# BRIEF
Please retype, word for word, the line containing "How do I perform: Click" and every line after it through the end of the records, leaving out all pictures.

** Opening SOURCE DATA block **

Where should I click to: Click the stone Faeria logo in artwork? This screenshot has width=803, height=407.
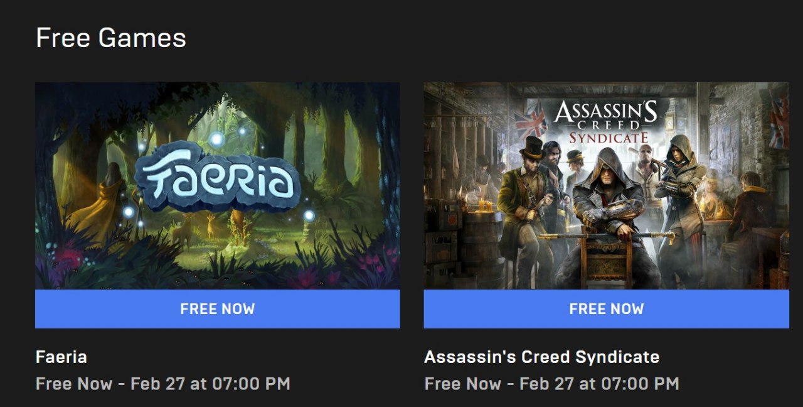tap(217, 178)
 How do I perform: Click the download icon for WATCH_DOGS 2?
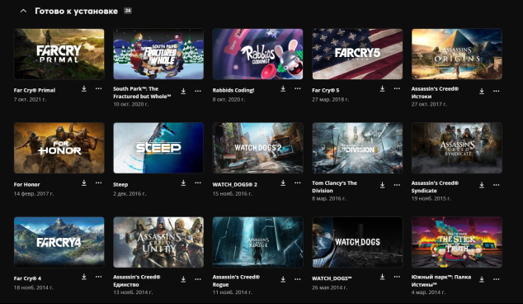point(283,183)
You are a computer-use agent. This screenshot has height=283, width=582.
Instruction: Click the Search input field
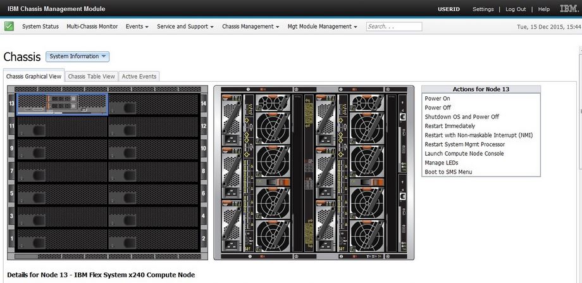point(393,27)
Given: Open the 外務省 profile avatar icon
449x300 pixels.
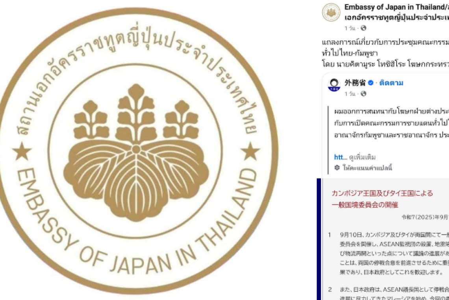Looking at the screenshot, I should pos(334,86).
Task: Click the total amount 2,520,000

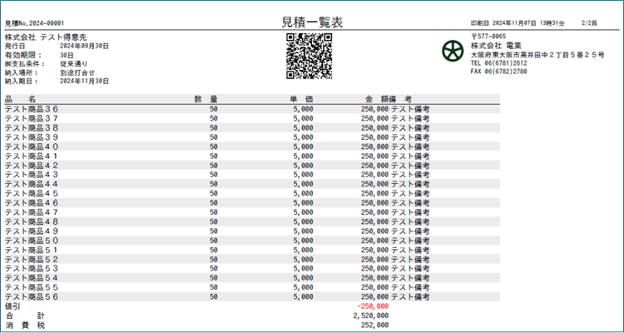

** Closing SOURCE DATA block **

# TASK RESULT
 How do I perform: Click the download icon for WATCH_DOGS 2?
point(283,183)
You are a computer-use agent. This screenshot has height=283, width=582.
Instruction: Click the Search input field
point(393,27)
Given: Open the 外務省 profile avatar icon
449x300 pixels.
Looking at the screenshot, I should pos(334,86).
Task: Click the total amount 2,520,000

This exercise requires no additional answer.